:: Task goal ::
Put the records into a Markdown table with the columns "Row" and "Entry," giving each line a number and skipping blank lines. Begin at the line that has "800x565 pixels." and stop after the line that has "(x=72, y=400)", leaving out any pictures and all other lines.

begin Extracted data

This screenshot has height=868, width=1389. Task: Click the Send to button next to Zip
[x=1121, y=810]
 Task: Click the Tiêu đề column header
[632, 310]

end Extracted data
begin Extracted data

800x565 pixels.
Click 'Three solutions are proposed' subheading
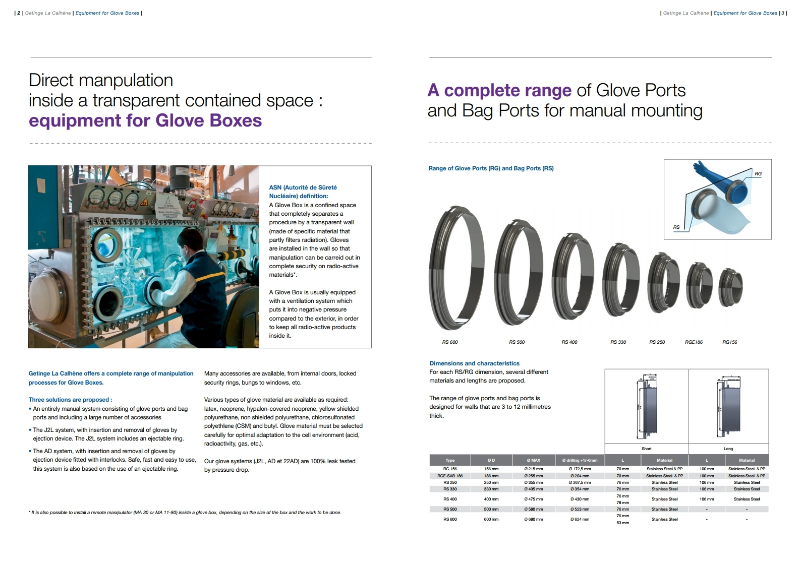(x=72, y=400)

end Extracted data

:: Exercise output ::
| Row | Entry |
|---|---|
| 1 | 800x565 pixels. |
| 2 | Click 'Three solutions are proposed' subheading |
| 3 | (x=72, y=400) |